Cependant, cette même barrière révèle une tension : si l'objectif est de monétiser une base massive, le modèle premium de vente directe évolue lentement. À court terme, cela est défendable car le produit est en phase d'apprentissage publicitaire et toute erreur a un coût en réputation. À moyen terme, cela limite la croissance des revenus publicitaires si un canal plus accessible n'est pas ouvert.
Le second axe est la transparence. Les dirigeants et les acheteurs cités dans la couverture expriment des doutes sur les métriques, les déclencheurs d'annonces et la logique de placement. OpenAI commence à mesurer avec des standards basiques — clics et impressions — et promet d'élargir. C'est sensé, mais incomplet. Dans la publicité, lorsque le vendeur n'explique pas clairement le "pourquoi" de l'impression, l'acheteur suppose le pire scénario ou réduit son budget.
Et il y a un troisième élément, plus délicat : l'utilisation du contexte de conversation comme signal. OpenAI affirme que le ciblage utilise le contexte et qu'il n'accède pas aux données personnelles, en plus de séparer le système d'annonces du modèle. Néanmoins, pour l'utilisateur, la perception compte plus que l'architecture. Une annonce trop pertinente peut sembler intrusive même si elle est techniquement correcte. Le pilote dans un seul pays et avec des sujets restreints est, en partie, un laboratoire de perception.
Pour OpenAI, la gouvernance ici n'est pas un détail. C'est le cœur de l'actif. Si la conversation est perçue comme un espace commercial plutôt qu'assistancial, la fréquence d'utilisation diminue. Et si la fréquence diminue, l'inventaire est dévalué et le CPM premium devient un souvenir.
Ce que le marché achète vraiment en achetant une annonce dans un chatbot
Les acheteurs ne paient pas pour "une impression". Ils paient pour une nouvelle unité d'intention.
Dans la recherche traditionnelle, l'intention est approchée avec des mots-clés. Dans un chatbot, l'intention se révèle avec un minimum de friction : plans de voyage complets, comparaisons de produits, budgets, limitations, marques considérées, objections. Cette densité de signal explique pourquoi le marché projette un impressionnant bond en publicité associée à des expériences de type recherche avec IA dans les années à venir, et pourquoi OpenAI se permet de demander un CPM élevé dès le départ.
Mais cette unité d'intention entraîne des coûts de responsabilité. Si l'utilisateur confie des décisions, le sponsoring doit être sans équivoque. C'est pourquoi l'étiquette sponsorisée et la position sous la réponse ne sont pas seulement esthétiques ; elles représentent un contrôle des dommages.
Il y a aussi un effet concurrentiel. Si OpenAI montre qu'elle peut monétiser le gratuit sans détruire la confiance, elle impose une pression sur l'ensemble du secteur. Les concurrents qui s'accrochent à une posture sans publicité devront financer des subventions par le biais d'abonnements ou d'offres entreprises. Ceux qui adoptent la publicité sans limites risquent de détruire leur propre produit. L'industrie ne se divisera pas entre "avec des annonces" et "sans annonces". Elle se divisera entre ceux qui réussissent à mettre en place des annonces avec discipline et ceux qui transformeront la discussion en une gondole.

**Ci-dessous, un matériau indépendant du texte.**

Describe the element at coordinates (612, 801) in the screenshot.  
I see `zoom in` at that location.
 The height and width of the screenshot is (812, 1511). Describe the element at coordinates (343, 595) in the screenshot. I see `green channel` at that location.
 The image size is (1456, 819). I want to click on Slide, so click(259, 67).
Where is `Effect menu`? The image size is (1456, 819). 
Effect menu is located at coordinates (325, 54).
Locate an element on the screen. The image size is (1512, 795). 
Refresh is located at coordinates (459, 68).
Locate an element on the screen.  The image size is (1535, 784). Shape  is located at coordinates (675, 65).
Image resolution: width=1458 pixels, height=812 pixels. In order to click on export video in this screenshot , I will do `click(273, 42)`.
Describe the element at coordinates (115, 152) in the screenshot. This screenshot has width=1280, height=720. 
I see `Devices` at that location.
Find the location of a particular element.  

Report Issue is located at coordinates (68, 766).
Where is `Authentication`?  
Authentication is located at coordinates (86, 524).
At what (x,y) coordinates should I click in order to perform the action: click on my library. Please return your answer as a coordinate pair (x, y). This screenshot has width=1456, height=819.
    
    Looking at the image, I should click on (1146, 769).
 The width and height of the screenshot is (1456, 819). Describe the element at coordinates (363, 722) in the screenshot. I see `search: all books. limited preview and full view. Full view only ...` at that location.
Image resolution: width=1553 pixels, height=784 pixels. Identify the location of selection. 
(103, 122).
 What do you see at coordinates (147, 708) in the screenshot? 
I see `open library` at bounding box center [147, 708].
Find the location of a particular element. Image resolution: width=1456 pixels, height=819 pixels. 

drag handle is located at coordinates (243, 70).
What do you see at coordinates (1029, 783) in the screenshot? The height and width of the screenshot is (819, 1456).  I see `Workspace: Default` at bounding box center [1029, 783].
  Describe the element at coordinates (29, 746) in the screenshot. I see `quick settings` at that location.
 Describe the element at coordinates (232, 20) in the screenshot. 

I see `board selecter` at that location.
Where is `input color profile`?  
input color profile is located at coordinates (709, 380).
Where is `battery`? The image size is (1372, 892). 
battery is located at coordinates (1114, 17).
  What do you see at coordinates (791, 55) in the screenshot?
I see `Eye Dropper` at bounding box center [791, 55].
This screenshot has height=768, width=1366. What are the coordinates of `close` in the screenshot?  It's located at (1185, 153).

Le message final pour les dirigeants est inconfortable mais clair. Monétiser par la publicité dans l'IA conversationnelle n'est pas simplement ajouter un canal, c'est choisir ce qui doit être sacrifié pour maintenir l'échelle. Une entreprise qui prétend vendre des abonnements, vendre des annonces, plaire à tous les annonceurs et, en même temps, promettre une confiance absolue sans limites opérationnelles finit par avoir un produit médiocre et des comptes fragiles. Le leadership se mesure lorsqu'il fixe un périmètre et s'impose le coût politique de dire non, car la discipline de choisir ce qu'il ne faut pas faire reste le seul antidote réel contre l'irrélevance.